DOCUMENT PASSAGE:
>>>
Species of succulent

Kalanchoe manginii, beach bells, is a species of flowering plant in the family Crassulaceae, native to Madagascar.

==Description==
It is an evergreen succulent perennial growing to 30 cm tall and wide, with arching branches of rounded, glossy leaves, and urn-shaped salmon-red flowers in spring. The numerous, slender, woody, prostrate shoots are clustered. The end of the shoots is upright. The non-flowering shoots are covered in downy hairs and have glands, whereas flowering shoots are bare.

The sessile, very succulent leaves are up to 8 millimeters thick, bare to tiny, downy hairs, green, obovate to oblong circular and 1 to 3 centimeters long and 0.6 to 1.5 centimeters wide. The leaf tip is very blunt, narrowed at the base and does not enclose the stem. The leaf edge is entire or slightly notched in the upper part.

===Inflorescence===
The inflorescence is a loose, few-flowered panicle with brood buds, which appear from late winter to early spring. The hanging flowers sit on 0.7 to 1 centimeter long flower stalks. The green to greenish-red calyx tube is 0.4 to 0.8 millimeters long and ends in egg-shaped, pointed tips that are 6.5 to 9 millimeters long and 2.4 to 3.5 millimeters wide. The corolla is urn-shaped, red-orange to bright red.
<<<
EXERCISE SET:
A. Summarize the Kalanchoe manginii passage above in two sentences.
B. Set down, word for word, everything in the Kalanchoe manginii passage above from "The sessile, very" down to "to bright red.".

DATA FOR ANALYSIS:
>>>
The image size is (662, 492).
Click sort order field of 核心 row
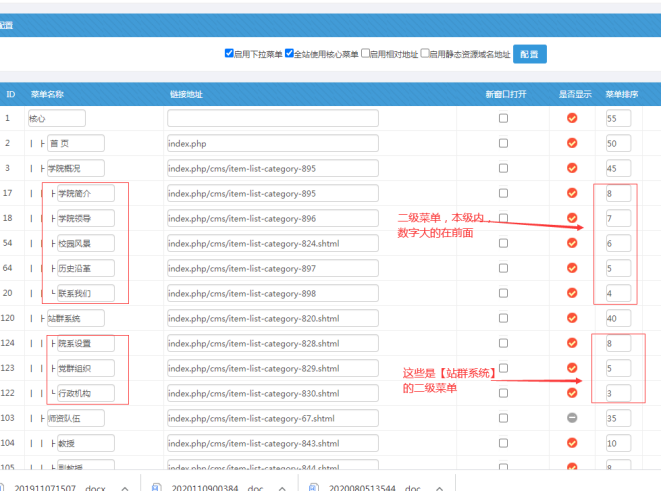[617, 118]
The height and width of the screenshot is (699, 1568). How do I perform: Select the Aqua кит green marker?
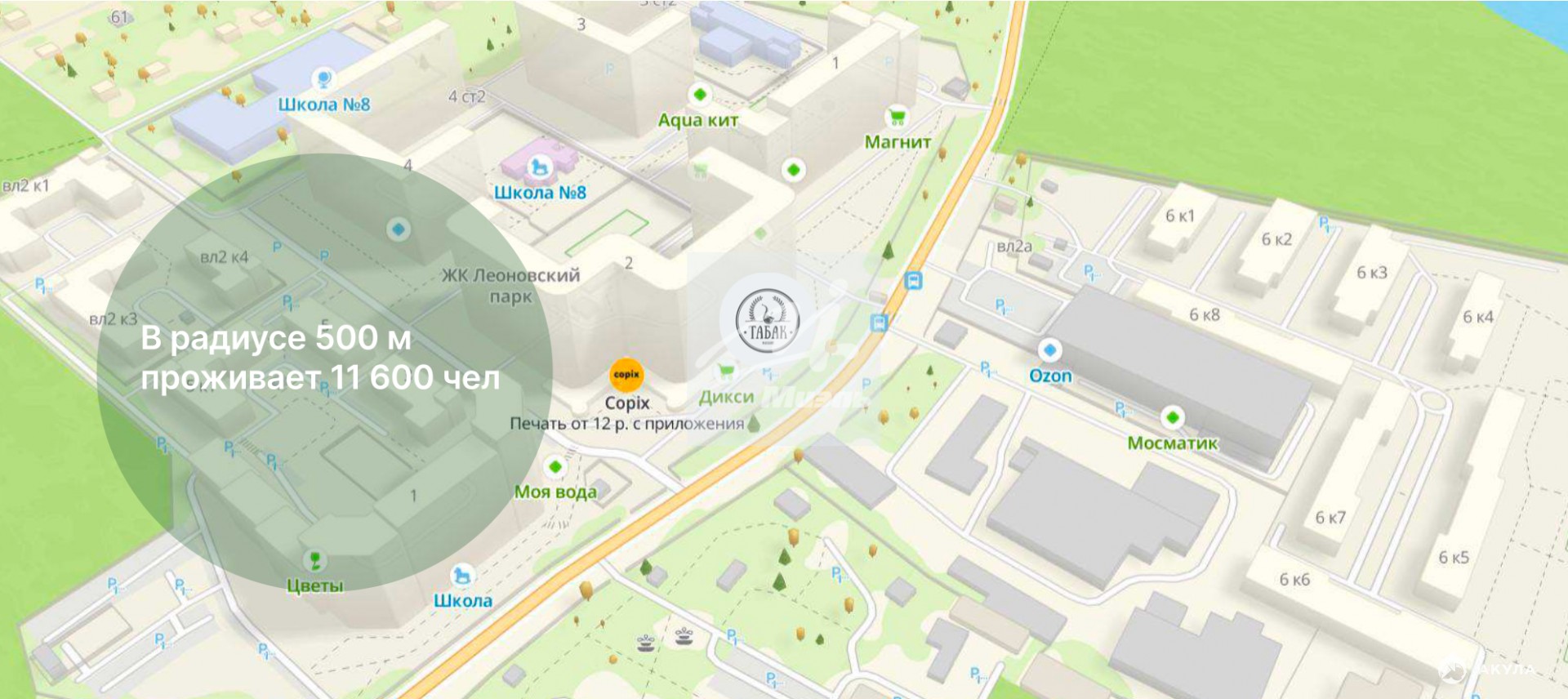coord(700,94)
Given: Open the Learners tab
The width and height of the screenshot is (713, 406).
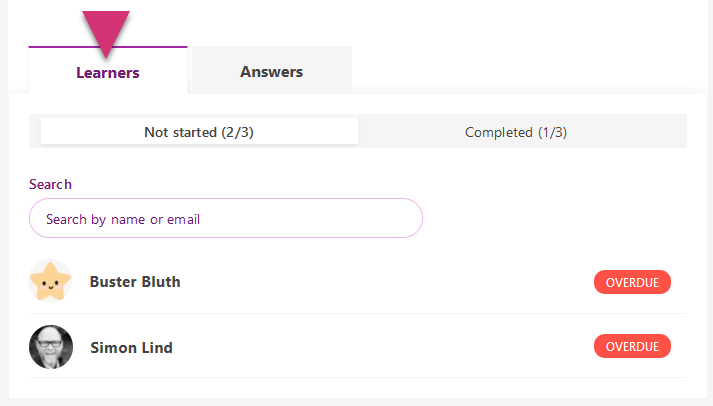Looking at the screenshot, I should point(108,72).
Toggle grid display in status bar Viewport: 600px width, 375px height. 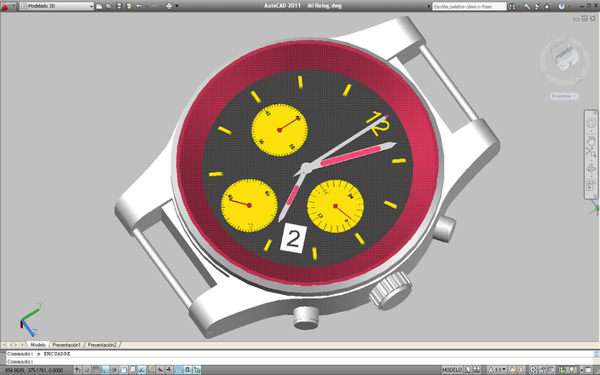pos(96,370)
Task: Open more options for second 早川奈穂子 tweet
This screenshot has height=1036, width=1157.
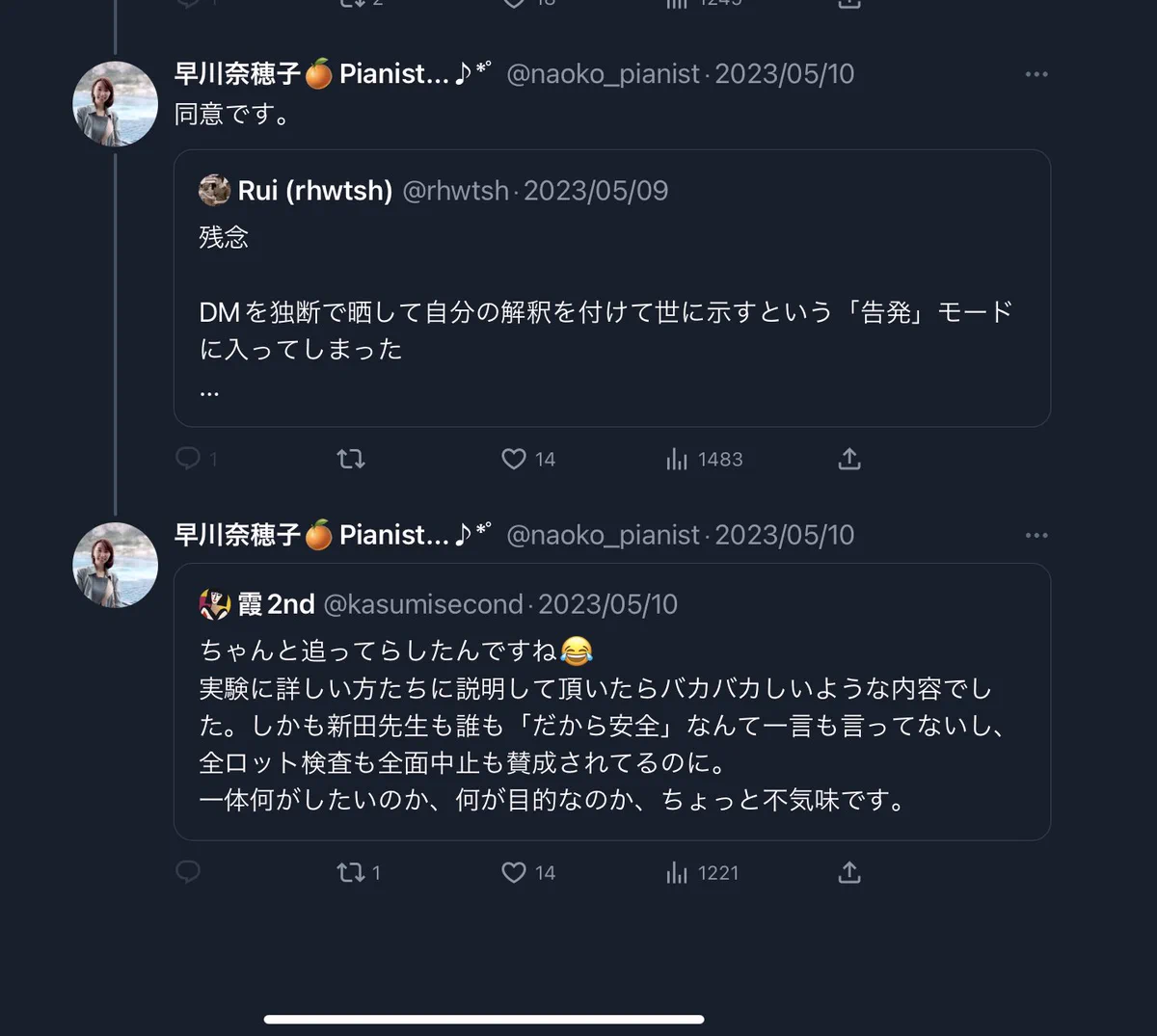Action: click(1036, 535)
<<<
RESPONSE LIST:
A. Kalanchoe manginii, known as beach bells, is a flowering plant in the family Crassulaceae, native to Madagascar, and it is an evergreen succulent perennial that grows to 30 cm tall and wide with arching branches of rounded, glossy leaves. Its sessile, very succulent leaves are up to 8 millimeters thick and 1 to 3 centimeters long, and its hanging, urn-shaped flowers grow in a loose, few-flowered panicle.

B.
The sessile, very succulent leaves are up to 8 millimeters thick, bare to tiny, downy hairs, green, obovate to oblong circular and 1 to 3 centimeters long and 0.6 to 1.5 centimeters wide. The leaf tip is very blunt, narrowed at the base and does not enclose the stem. The leaf edge is entire or slightly notched in the upper part.

===Inflorescence===
The inflorescence is a loose, few-flowered panicle with brood buds, which appear from late winter to early spring. The hanging flowers sit on 0.7 to 1 centimeter long flower stalks. The green to greenish-red calyx tube is 0.4 to 0.8 millimeters long and ends in egg-shaped, pointed tips that are 6.5 to 9 millimeters long and 2.4 to 3.5 millimeters wide. The corolla is urn-shaped, red-orange to bright red.